◆ Supplied records:

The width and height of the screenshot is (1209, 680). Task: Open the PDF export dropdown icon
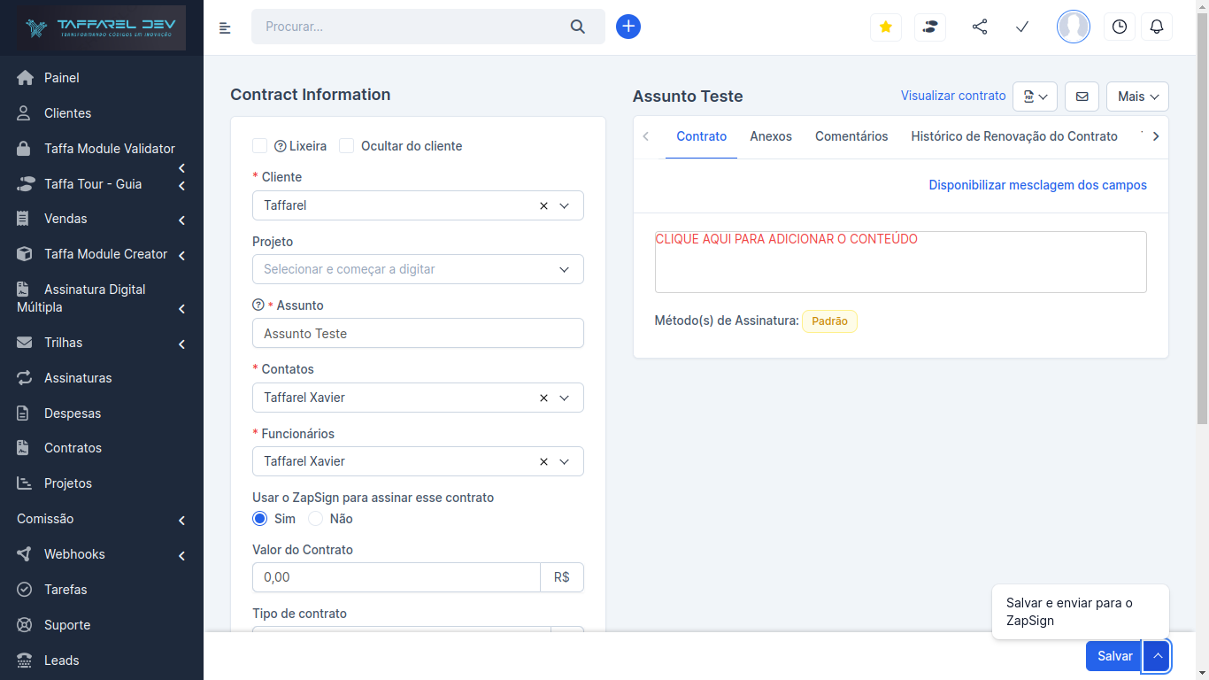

...

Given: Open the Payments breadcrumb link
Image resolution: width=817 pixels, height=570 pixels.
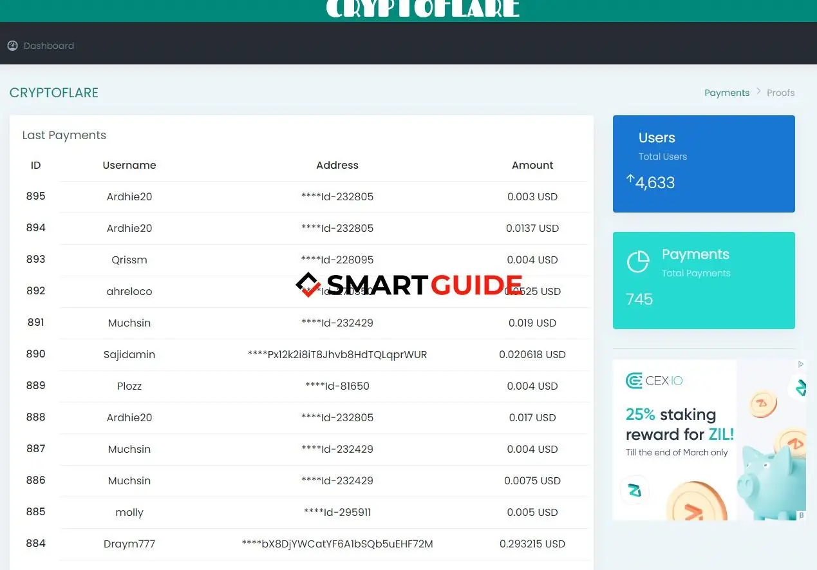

---

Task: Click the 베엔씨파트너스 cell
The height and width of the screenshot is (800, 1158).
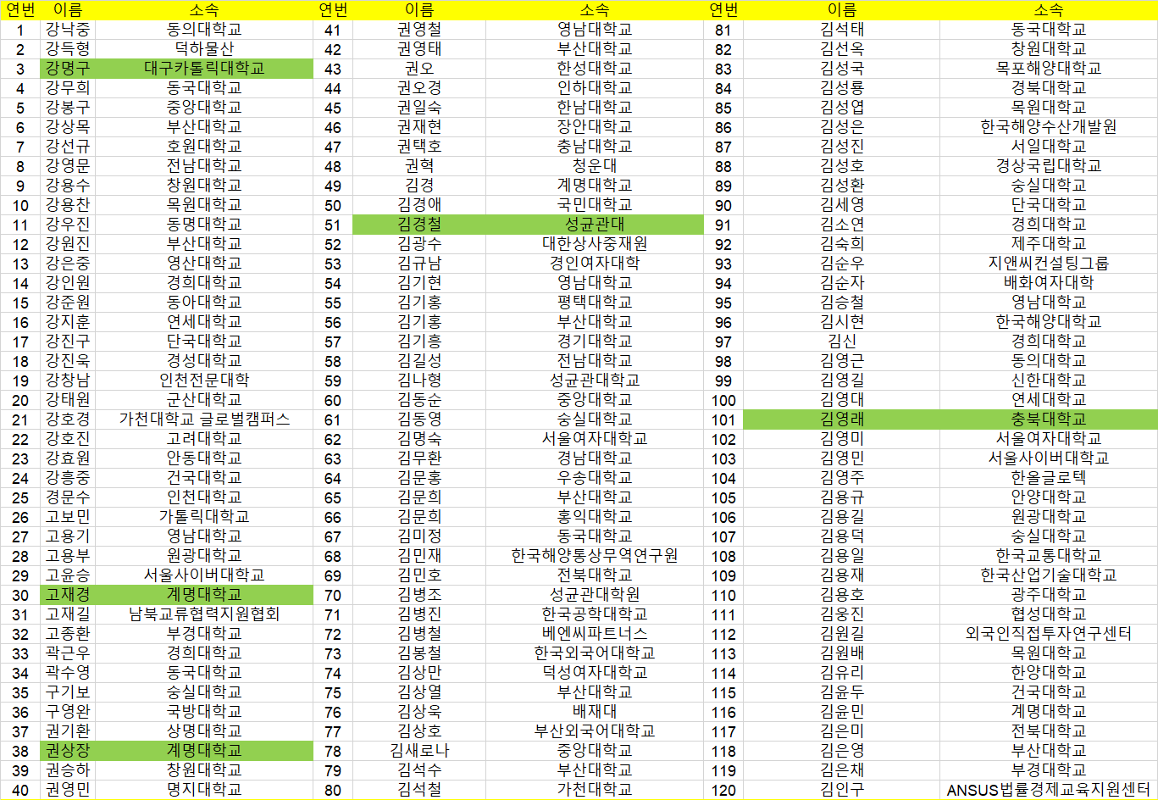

◆ What the exercise asks:
Look above for the line containing "Task: Click the 베엔씨파트너스 cell". Output from there through the line containing "The height and", exactly and inclusively.

◆ Problem solution:
Task: Click the 베엔씨파트너스 cell
The height and width of the screenshot is (800, 1158).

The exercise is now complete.